Rozdział 15

13.7K 396 502
                                    

Milly

Gdy naprowadziłam członka Milesa do swojego wnętrza, niemalże doszłam na samo doznanie, że coś wypełniało mnie po same brzegi. Moja pochwa nie miała miejsca na nic więcej, a to było niesamowicie satysfakcjonujące, że jego kutas był na tyle duży, że mógł kształtować moją cipkę na swój rozmiar.

Brakowało mi tego bardziej, niż czegokolwiek innego.

– Milly.

Od samego brzmienia mojego imienia wylatującego spomiędzy jego warg zadrżałam na całym ciele. Delektowałam się uczuciem, gdy zaczął się we mnie poruszać, a jego kutas pustoszył moje wnętrze.

– Ach... cholera... – jęczałam, ciężko dysząc. – Twój kutas jest taki wielki, Miles... Więcej... Proszę...

Sama również zaczęłam kołysać biodrami, próbując sprostać jego tempie ruchów. Chciałam więcej, mocniej i intensywniej, jakbym nie umiała nasycić się niczym, co nie wiązało się z fizycznym bólem.

Gdybym miała wybierać jedną rzecz, którą chciałabym robić do końca mych dni, byłby to seks. Zdecydowanie. Pieprzenie się z Milesem Prescottem.

Mężczyzna trzymał mnie za biodra, wbijając swoje palce w moją skórę. Jednak nie przejmowałam się tym, ponieważ chciałam zobaczyć sine ślady na ciele. Byłyby jak przypomnienie o grzechu, którego się dopuszczamy.

Chciałam ich więcej. Więcej brutalnych uścisków, mocnych klapsów i zachłannych pocałunków.

Chciałam chciałam chciałam.

– Błagaj.

Napotkałam wzrok Milesa – był martwo-zimny, a jednocześnie władczy. Zdziwiła mnie komenda, którą mi wydał, ale patrząc na niego teraz, poczułam rumieniec na policzkach i w głębi serca chciałam błagać szepcząc.

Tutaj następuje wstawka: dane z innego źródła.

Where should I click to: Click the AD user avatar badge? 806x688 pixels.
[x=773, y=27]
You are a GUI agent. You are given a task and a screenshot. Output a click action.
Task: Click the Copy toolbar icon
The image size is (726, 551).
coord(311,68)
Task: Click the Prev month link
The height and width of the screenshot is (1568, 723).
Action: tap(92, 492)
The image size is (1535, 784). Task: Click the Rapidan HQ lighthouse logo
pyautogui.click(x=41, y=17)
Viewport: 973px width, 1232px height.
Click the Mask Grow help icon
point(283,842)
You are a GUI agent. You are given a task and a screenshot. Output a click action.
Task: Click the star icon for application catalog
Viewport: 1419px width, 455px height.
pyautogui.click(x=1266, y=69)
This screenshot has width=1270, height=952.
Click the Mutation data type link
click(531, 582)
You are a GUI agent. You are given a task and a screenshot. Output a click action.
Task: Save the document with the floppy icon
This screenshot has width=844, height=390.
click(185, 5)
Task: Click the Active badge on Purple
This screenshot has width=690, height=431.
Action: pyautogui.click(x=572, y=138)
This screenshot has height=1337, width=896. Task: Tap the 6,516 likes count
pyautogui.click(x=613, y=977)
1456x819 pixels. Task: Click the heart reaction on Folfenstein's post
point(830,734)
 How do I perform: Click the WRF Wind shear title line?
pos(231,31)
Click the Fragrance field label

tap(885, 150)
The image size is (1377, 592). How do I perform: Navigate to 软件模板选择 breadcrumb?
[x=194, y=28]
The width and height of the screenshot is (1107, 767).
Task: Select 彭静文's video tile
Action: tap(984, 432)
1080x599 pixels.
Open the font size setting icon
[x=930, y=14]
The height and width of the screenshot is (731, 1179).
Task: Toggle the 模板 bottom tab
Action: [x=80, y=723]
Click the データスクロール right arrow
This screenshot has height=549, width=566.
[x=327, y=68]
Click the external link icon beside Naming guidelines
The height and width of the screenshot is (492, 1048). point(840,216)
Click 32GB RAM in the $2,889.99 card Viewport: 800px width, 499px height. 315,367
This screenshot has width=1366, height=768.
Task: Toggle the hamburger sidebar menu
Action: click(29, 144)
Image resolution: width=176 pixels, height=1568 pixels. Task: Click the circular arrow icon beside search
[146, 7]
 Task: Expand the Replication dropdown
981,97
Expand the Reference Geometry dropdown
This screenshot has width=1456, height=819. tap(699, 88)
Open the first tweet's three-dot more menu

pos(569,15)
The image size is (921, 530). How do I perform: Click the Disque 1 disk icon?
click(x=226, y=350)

Moje oczy powędrowały do miejsca niżej, dokładnie tam, gdzie jego kutas znikał w moim ciele.

– A jeżeli tego nie zrobię, to co? – Miałam odwagę zapytać. – Co mi zrobisz, Miles?

Zrozumiałam, że igram ze zwierzęcymi instynktami mężczyzny, gdy warknął i zamarł w miejscu. Wyciągnął się ze mnie na kilka sekund, by obrócić mnie na brzuch, a następnie wbił się we mnie z powrotem barbarzyńskim ruchem, po którym jęknęłam z bólu. Znalazłam się twarzą w pościeli, a Miles wciskał mi bok głowy głębiej w poduszki.

– Prosisz się o lanie, maleńka – wychrypiał gardłowo tuż przy moim uchu. – Chcesz, żeby twój tyłek nosił odciski moich dłoni? Żebyś czuła dyskomfort przy siadaniu przez najbliższe dni?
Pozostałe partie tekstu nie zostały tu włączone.